> select s.*, ss.*
> from shipment s, shipment_status ss, release_code r
> where s.current_status_id = ss.id
> and ss.release_code_id = r.id
> and r.filtered_column = '5'
> order by ss.date desc
> limit 100;
> Release code is just a very small table of 8 rows by looking at the
> production data, hence the 0.125 filter ratio. However, the data
> distribution is not normal since the filtered column actually pulls out
> about 54% of the rows in shipment_status when it joins. Postgres seems
> to be doing a sequencial scan to pull out all of these rows. Next, it
> joins approx 17550 rows to shipment. Since this query has a limit, it
> only returns the first 100, which seems like a waste.

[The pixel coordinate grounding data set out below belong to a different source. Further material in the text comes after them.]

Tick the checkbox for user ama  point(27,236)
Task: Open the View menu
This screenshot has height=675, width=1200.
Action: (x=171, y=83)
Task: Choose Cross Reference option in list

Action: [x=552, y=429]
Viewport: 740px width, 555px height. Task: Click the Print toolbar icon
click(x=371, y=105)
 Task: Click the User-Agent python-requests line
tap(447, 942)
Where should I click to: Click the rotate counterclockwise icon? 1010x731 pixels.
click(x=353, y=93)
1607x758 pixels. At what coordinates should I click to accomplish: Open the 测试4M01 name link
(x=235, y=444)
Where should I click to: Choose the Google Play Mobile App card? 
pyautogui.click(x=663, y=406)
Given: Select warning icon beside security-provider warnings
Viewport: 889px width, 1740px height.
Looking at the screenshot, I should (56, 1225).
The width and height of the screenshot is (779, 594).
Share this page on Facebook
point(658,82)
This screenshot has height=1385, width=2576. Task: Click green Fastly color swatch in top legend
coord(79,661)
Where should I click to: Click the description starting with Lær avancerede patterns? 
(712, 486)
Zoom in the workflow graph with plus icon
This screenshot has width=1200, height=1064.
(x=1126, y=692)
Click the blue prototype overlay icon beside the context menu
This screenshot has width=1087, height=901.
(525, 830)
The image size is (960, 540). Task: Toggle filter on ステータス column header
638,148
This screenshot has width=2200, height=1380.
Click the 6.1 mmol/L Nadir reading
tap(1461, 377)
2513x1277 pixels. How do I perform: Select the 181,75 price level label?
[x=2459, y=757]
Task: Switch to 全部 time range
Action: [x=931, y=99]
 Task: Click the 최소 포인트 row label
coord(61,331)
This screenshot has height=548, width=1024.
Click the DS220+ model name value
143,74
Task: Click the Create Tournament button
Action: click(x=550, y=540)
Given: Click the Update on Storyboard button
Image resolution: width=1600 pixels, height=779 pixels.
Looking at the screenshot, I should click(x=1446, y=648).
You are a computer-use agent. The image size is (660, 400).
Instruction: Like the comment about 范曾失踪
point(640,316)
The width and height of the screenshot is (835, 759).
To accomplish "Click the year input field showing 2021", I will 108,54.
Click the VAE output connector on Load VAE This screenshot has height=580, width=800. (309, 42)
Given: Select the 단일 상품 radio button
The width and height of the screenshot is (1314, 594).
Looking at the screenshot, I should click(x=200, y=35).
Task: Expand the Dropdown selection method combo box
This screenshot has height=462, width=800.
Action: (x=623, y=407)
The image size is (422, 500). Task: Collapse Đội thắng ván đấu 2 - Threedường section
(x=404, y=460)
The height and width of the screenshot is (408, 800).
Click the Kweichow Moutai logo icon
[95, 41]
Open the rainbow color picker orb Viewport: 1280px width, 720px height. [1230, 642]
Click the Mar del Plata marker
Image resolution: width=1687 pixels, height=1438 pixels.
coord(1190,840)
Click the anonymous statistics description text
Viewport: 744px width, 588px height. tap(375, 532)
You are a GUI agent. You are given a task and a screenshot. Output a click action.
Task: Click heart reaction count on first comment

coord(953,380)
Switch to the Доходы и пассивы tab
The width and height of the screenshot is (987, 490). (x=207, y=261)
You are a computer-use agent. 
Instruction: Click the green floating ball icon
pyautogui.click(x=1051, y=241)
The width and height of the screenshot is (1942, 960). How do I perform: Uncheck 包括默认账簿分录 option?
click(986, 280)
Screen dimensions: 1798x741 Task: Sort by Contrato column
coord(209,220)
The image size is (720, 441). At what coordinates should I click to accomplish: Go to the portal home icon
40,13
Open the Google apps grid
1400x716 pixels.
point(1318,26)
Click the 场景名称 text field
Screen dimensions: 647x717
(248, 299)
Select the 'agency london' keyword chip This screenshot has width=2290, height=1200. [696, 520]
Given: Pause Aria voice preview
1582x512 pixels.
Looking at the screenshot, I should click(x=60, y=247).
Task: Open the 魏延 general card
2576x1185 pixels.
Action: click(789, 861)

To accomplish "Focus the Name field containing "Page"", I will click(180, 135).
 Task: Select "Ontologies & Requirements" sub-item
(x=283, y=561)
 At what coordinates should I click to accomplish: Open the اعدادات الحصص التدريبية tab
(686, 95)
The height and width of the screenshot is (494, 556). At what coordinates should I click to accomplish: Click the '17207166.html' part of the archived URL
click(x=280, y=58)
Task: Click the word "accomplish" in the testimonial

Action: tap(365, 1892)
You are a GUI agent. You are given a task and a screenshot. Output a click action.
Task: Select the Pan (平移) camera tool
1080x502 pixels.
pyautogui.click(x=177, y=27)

Well, postgres does what you asked. It will be slow, because you have a
full table join. LIMIT does not change this because the rows have to be
sorted first.
The date is in shipment_status so you should first get the
shipment_status.id that you need and later join to shipment. This will
avoid the big join :
SELECT s.*, ss.* FROM
(SELECT * FROM shipment_status WHERE release_code_id IN
(SELECT r.id FROM release_code WHERE r.filtered_column = '5')
ORDER BY date DESC LIMIT 100
) as ss, shipment s
WHERE s.current_status_id = ss.id
ORDER BY date DESC LIMIT 100
Is this better ?